Officers surrounding the torchbearer, 58-year-old Isobel Coote, quickly changed course and escorted her down a side street where she resumed her journey to the city's new pedestrian Peace Bridge. It spans the River Foyle, which divides Londonderry into a predominantly British Protestant east side and an Irish Catholic west.
The brief clash near Londonderry's Guildhall was at total odds with the rest of the day's celebratory, even giddy air as the symbol of the London Games enjoyed a leisurely stroll along stunning coastal scenery and a string of tourist hotspots basking in rare sunshine.
The Olympic cavalcade began Monday on the Carrick-a-Rede rope bridge, a vertigo-inducing attraction that connects mainland cliffs to a tiny island. One torchbearer crossed the footbridge, with its views underfoot of crashing waves 30 meters (yards) down, and used her flame to light another runner's torch.
Next, another torchbearer walked carefully along the Giant's Causeway, an up-and-down natural stairway composed of tens of thousands of six-sided basalt rocks that run right into the Atlantic. The carrier, 54-year-old Ironman athlete Peter Jack, said he had to concentrate not to slip or stumble on the wet, flat-topped columns of basalt. About 1,000 spectators and visitors cheered as he reached the highest rock nearest the waterline and raised the flame.
The torch next visited the ruins of Dunluce Castle, a cliffside residence that was abandoned after its kitchen and staff fell one night into the Atlantic. Then the flame was loaded onto an eight-man rowing boat and ferried across the Bann, the major river of Northern Ireland that cuts the province into a predominantly Protestant east and mostly Catholic west.

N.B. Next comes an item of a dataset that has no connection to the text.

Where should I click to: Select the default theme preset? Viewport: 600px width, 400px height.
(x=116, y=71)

On the road into Londonderry, torchbearers passed through the villages of Ballykelly and Greysteel, names synonymous with two of the worst mass killings of Northern Ireland's conflict.

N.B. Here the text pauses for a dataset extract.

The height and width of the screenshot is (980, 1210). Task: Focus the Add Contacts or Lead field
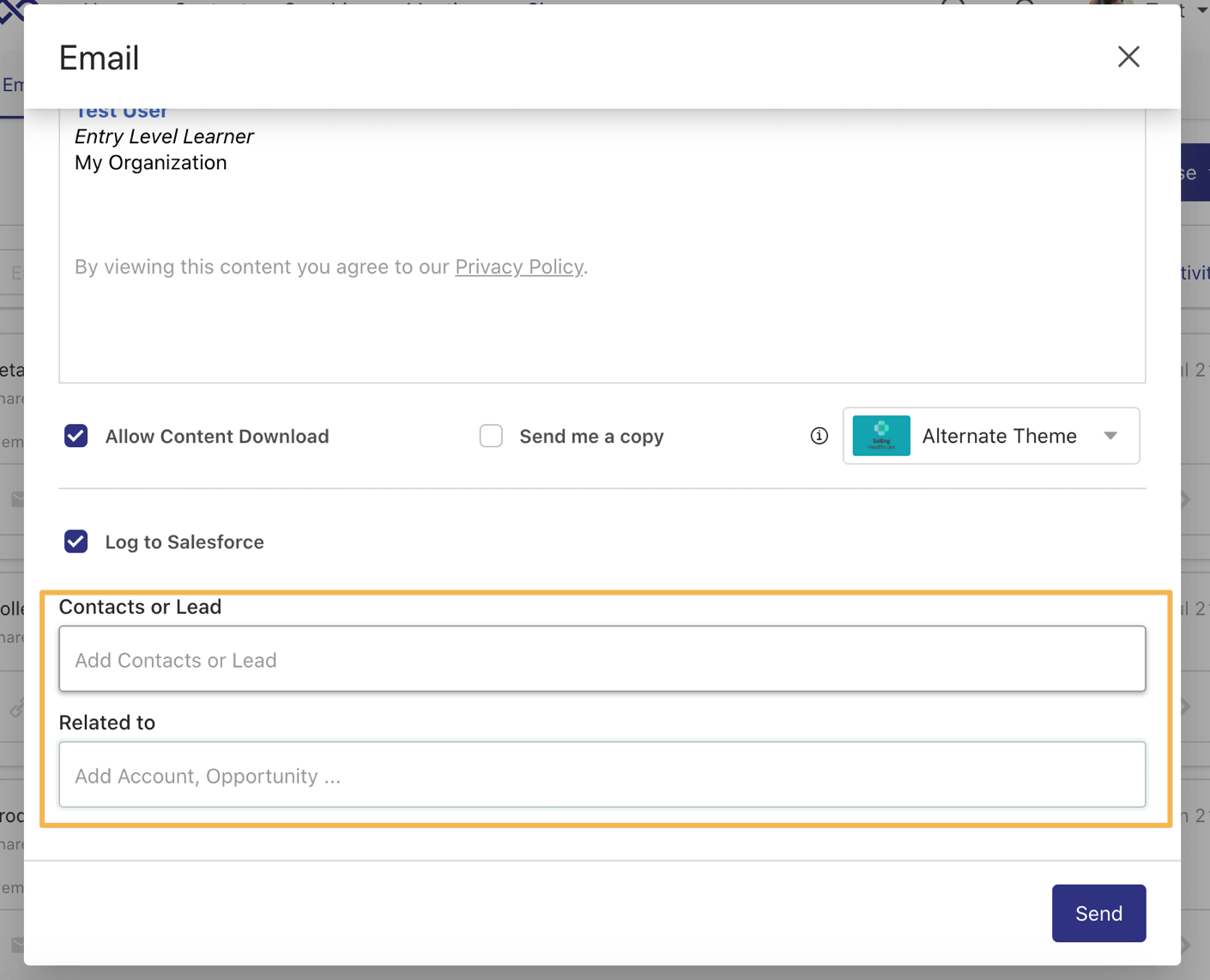coord(602,659)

In December 1982 in Ballykelly, an IRA splinter group called the Irish National Liberation Army killed 17 people and wounded 30 with a time bomb left in a crowded disco frequented by British soldiers from a nearby base.
The small bomb, placed beside a pillar, made the roof collapse. Eleven of the dead were soldiers, the other six local Protestant women and teenagers. It was the second-worst death toll from a Northern Ireland bombing, overtaken only by the Omagh bombing of 1998, when a car bomb by the Real IRA faction killed 29 civilians.
Greysteel, a mostly Catholic village on the road to Londonderry, entered world headlines in October 1993, when anti-Catholic militants from the outlawed Ulster Defense Association burst into a pub full of party-goers celebrating Halloween, shouted "Trick or treat!" and tried to shoot everyone inside. Eight civilians died and 13 were wounded in the Rising Sun Bar. A plaque outside the pub honoring the eight dead reads: "May their sacrifice be our path to peace."
The torch travels Tuesday through more than a dozen Northern Ireland towns and villages, including Omagh. On Wednesday, it crosses the border for a circuit of Dublin, the capital of the Republic of Ireland, before returning north for a tour of Belfast and party outside Belfast City Hall.